What you return must be an exact copy of the lines in the listing below between the line holding "Artículo 89 del" and the line holding "Home (184, 30)", inclusive, and nothing more.

::: MATERIAL TO PROCESS :::

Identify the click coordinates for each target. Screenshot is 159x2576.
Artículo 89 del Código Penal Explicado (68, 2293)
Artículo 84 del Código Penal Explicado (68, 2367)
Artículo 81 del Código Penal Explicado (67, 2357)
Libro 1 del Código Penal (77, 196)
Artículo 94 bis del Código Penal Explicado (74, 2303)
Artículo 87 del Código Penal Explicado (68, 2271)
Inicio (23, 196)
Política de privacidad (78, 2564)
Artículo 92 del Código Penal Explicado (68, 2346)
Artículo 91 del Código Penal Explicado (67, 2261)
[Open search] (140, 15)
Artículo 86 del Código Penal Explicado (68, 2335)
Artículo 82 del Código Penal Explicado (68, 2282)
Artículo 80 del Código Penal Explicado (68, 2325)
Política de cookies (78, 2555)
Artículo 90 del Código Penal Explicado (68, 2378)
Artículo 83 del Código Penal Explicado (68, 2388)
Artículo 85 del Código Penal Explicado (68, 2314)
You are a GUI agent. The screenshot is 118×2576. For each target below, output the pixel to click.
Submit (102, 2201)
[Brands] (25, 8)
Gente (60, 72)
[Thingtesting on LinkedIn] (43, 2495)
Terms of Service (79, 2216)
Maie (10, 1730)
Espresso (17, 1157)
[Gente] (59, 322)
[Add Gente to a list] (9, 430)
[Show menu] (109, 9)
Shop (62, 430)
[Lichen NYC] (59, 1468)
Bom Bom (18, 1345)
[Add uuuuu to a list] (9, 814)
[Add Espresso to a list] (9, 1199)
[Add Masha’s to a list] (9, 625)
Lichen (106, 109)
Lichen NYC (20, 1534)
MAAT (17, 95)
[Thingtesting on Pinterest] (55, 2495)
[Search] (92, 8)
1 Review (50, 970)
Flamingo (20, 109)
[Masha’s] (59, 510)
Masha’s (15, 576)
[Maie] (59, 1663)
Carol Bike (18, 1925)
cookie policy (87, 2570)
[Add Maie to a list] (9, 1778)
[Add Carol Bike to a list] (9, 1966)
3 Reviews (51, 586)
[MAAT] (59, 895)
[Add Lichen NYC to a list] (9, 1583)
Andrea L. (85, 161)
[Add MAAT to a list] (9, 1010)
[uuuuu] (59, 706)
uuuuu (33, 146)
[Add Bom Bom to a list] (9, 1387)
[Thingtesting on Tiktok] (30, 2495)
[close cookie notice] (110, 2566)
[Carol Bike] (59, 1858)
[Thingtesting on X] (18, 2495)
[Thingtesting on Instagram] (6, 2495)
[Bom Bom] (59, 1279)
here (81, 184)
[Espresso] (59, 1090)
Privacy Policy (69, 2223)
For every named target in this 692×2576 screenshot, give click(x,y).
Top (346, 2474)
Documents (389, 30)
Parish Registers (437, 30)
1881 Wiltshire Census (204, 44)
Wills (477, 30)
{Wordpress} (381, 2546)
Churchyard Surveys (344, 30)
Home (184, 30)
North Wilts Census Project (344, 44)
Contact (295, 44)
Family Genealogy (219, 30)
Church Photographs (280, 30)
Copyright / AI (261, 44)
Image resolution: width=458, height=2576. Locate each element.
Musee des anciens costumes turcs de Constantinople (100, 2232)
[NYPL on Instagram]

:::

#### SOLUTION TO THE PROBLEM
Artículo 89 del Código Penal Explicado (68, 2293)
Artículo 84 del Código Penal Explicado (68, 2367)
Artículo 81 del Código Penal Explicado (67, 2357)
Libro 1 del Código Penal (77, 196)
Artículo 94 bis del Código Penal Explicado (74, 2303)
Artículo 87 del Código Penal Explicado (68, 2271)
Inicio (23, 196)
Política de privacidad (78, 2564)
Artículo 92 del Código Penal Explicado (68, 2346)
Artículo 91 del Código Penal Explicado (67, 2261)
[Open search] (140, 15)
Artículo 86 del Código Penal Explicado (68, 2335)
Artículo 82 del Código Penal Explicado (68, 2282)
Artículo 80 del Código Penal Explicado (68, 2325)
Política de cookies (78, 2555)
Artículo 90 del Código Penal Explicado (68, 2378)
Artículo 83 del Código Penal Explicado (68, 2388)
Artículo 85 del Código Penal Explicado (68, 2314)
You are a GUI agent. The screenshot is 118×2576. For each target below, output the pixel to click.
Submit (102, 2201)
[Brands] (25, 8)
Gente (60, 72)
[Thingtesting on LinkedIn] (43, 2495)
Terms of Service (79, 2216)
Maie (10, 1730)
Espresso (17, 1157)
[Gente] (59, 322)
[Add Gente to a list] (9, 430)
[Show menu] (109, 9)
Shop (62, 430)
[Lichen NYC] (59, 1468)
Bom Bom (18, 1345)
[Add uuuuu to a list] (9, 814)
[Add Espresso to a list] (9, 1199)
[Add Masha’s to a list] (9, 625)
Lichen (106, 109)
Lichen NYC (20, 1534)
MAAT (17, 95)
[Thingtesting on Pinterest] (55, 2495)
[Search] (92, 8)
1 Review (50, 970)
Flamingo (20, 109)
[Masha’s] (59, 510)
Masha’s (15, 576)
[Maie] (59, 1663)
Carol Bike (18, 1925)
cookie policy (87, 2570)
[Add Maie to a list] (9, 1778)
[Add Carol Bike to a list] (9, 1966)
3 Reviews (51, 586)
[MAAT] (59, 895)
[Add Lichen NYC to a list] (9, 1583)
Andrea L. (85, 161)
[Add MAAT to a list] (9, 1010)
[uuuuu] (59, 706)
uuuuu (33, 146)
[Add Bom Bom to a list] (9, 1387)
[Thingtesting on Tiktok] (30, 2495)
[close cookie notice] (110, 2566)
[Carol Bike] (59, 1858)
[Thingtesting on X] (18, 2495)
[Thingtesting on Instagram] (6, 2495)
[Bom Bom] (59, 1279)
here (81, 184)
[Espresso] (59, 1090)
Privacy Policy (69, 2223)
For every named target in this 692×2576 screenshot, give click(x,y).
Top (346, 2474)
Documents (389, 30)
Parish Registers (437, 30)
1881 Wiltshire Census (204, 44)
Wills (477, 30)
{Wordpress} (381, 2546)
Churchyard Surveys (344, 30)
Home (184, 30)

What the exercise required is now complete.